Logistic Discrimination
Logistic discrimination classifies observations by modeling the posterior probability of each class directly as a logistic function of the features.
Definition
Logistic discrimination is a classification approach that models the conditional probability of class membership given the features through a logistic (or softmax) link, fitting the model by maximum likelihood without assuming a distribution for the features.
Scope
This topic covers binary and multinomial logistic models as discriminative classifiers, maximum-likelihood estimation of their coefficients, the linearity of the resulting log-odds and decision boundary, the contrast with generative discriminant analysis, and the interpretation of coefficients as log-odds effects.
Core questions
- How can class-membership probabilities be modeled directly from features?

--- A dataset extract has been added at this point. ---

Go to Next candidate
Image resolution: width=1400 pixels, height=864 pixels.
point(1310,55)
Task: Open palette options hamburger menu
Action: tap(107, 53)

- What is the shape of the decision boundary implied by the logistic model?
- How does logistic discrimination differ from Gaussian discriminant analysis?

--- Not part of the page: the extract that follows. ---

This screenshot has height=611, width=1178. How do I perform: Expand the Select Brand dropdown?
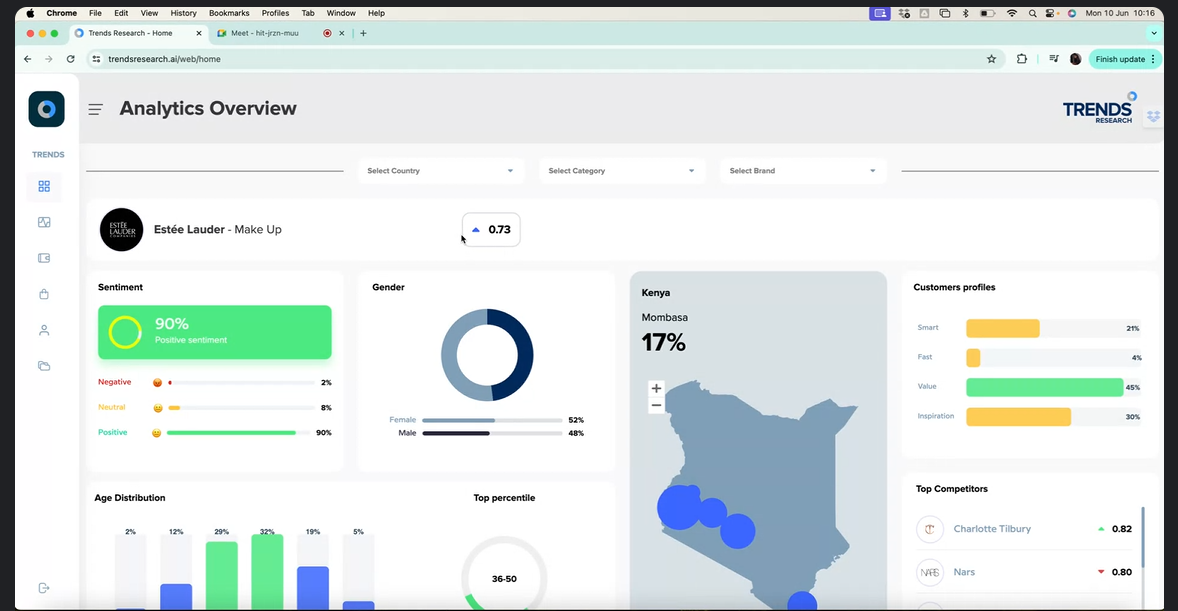tap(803, 171)
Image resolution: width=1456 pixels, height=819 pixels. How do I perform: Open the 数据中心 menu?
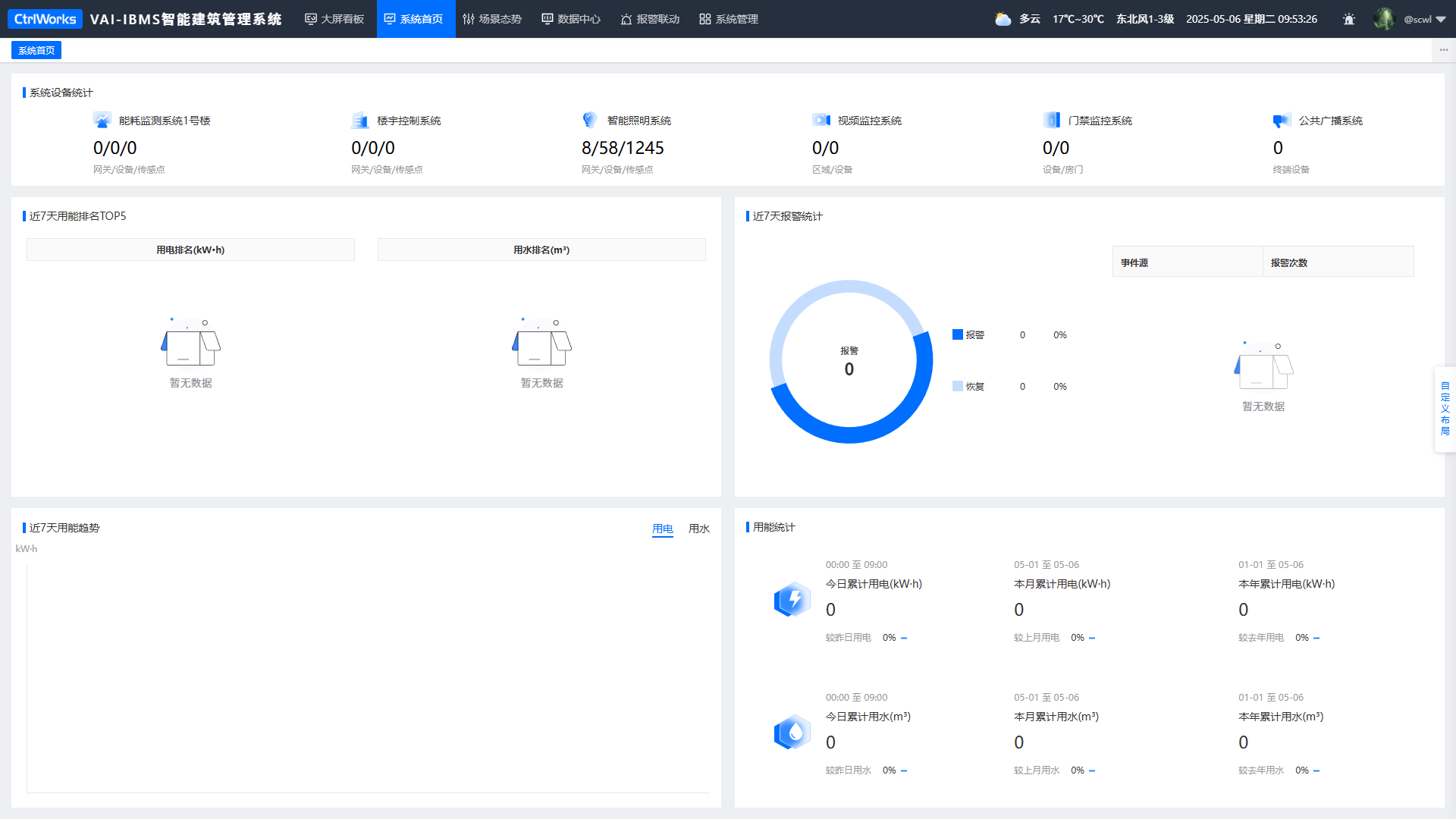pos(571,19)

- How are estimated coefficients interpreted?
Key theories
- Direct modeling of posterior probabilities
- Logistic discrimination specifies the log-odds of class membership as a linear function of the features and estimates it by maximum likelihood, making no assumption about the marginal distribution of the features.
- Generative-discriminative correspondence
- Under equal-covariance Gaussian classes the posterior log-odds are exactly linear, so logistic regression and linear discriminant analysis posit the same boundary form but estimate it under different assumptions and likelihoods.
Clinical relevance
Logistic discrimination is among the most widely used classifiers in applied research because it provides calibrated class probabilities and interpretable coefficients, and is robust to departures from feature normality.
History
The logistic model for binary outcomes was developed in mid-twentieth-century statistics and adapted to the classification setting as logistic discrimination, providing a discriminative counterpart to the generative discriminant-analysis tradition.
Debates
- Discriminative versus generative estimation
- Logistic discrimination optimizes conditional likelihood and tends to be more robust to feature-distribution misspecification, whereas generative discriminant analysis can be more efficient when its Gaussian assumptions hold.
Key figures
- David Cox
- Geoffrey McLachlan
Related topics
Seminal works
- hastie2009
- mclachlan1992
- johnson2007
Frequently asked questions
- Does logistic discrimination assume the features are normally distributed?

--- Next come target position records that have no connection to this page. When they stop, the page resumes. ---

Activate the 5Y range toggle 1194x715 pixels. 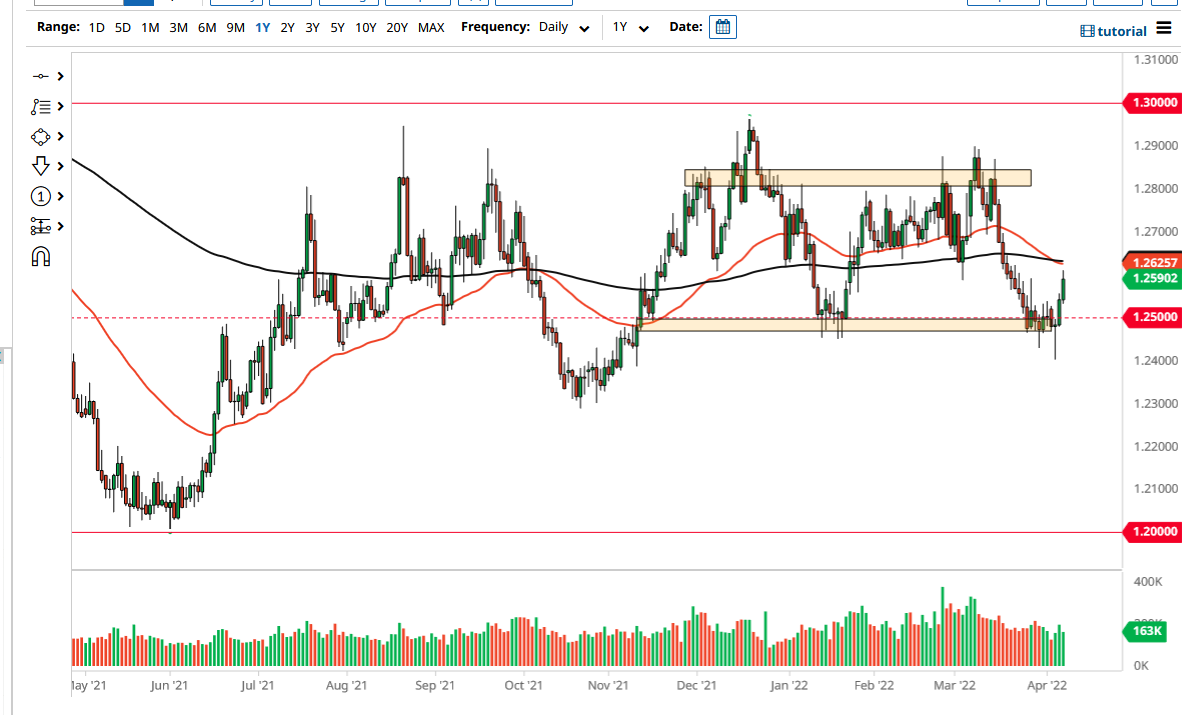pyautogui.click(x=337, y=28)
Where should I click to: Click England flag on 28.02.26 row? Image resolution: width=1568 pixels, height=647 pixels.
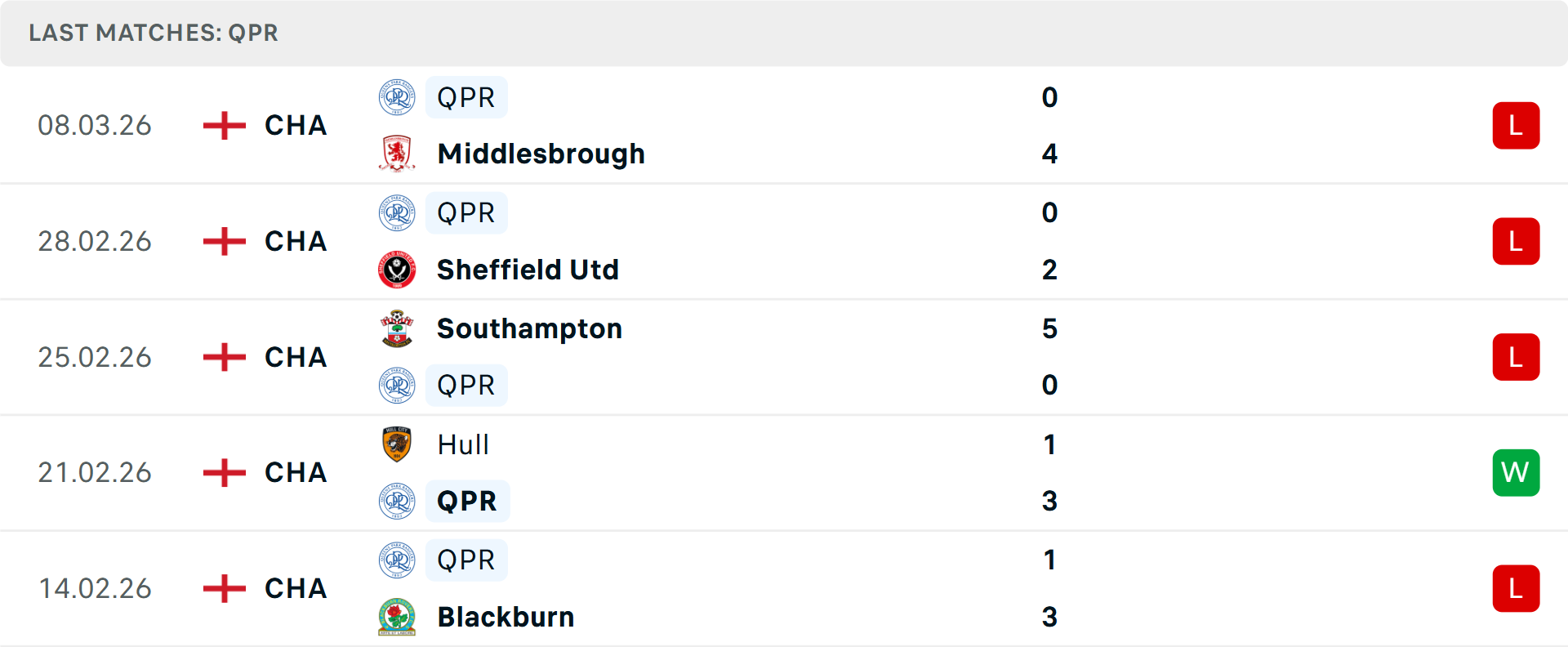click(224, 242)
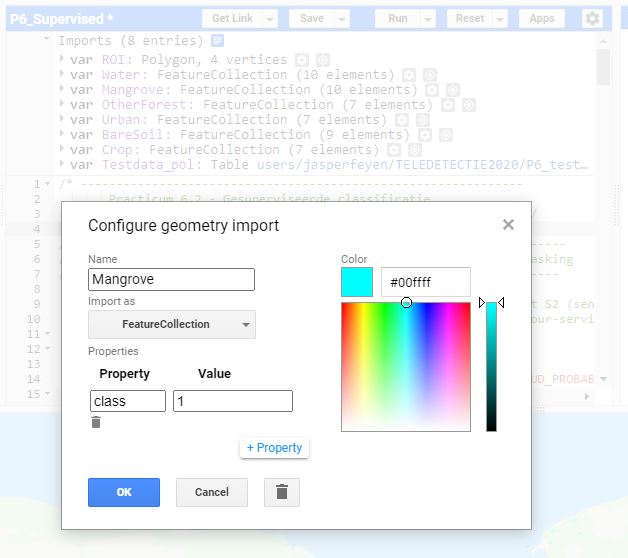Click the hue slider left arrow handle
The height and width of the screenshot is (558, 628).
[x=481, y=303]

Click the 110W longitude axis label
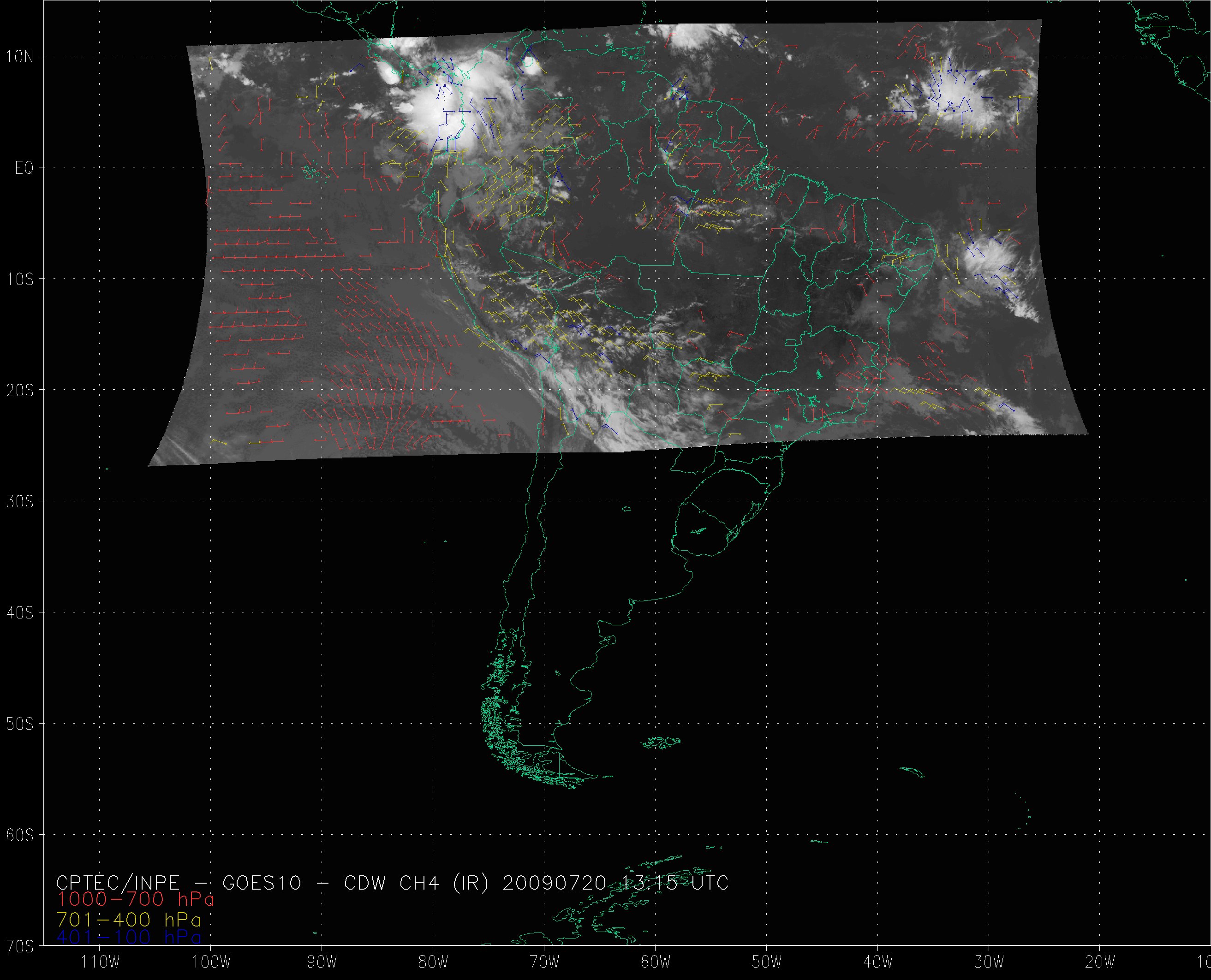tap(100, 962)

- No. It models the conditional probability of the class given the features and makes no distributional assumption about the features themselves, which is one reason for its robustness.
- How is logistic discrimination extended to more than two classes?
- Through the multinomial (softmax) logistic model, which specifies the probability of each class relative to a baseline as a normalized exponential of linear feature combinations.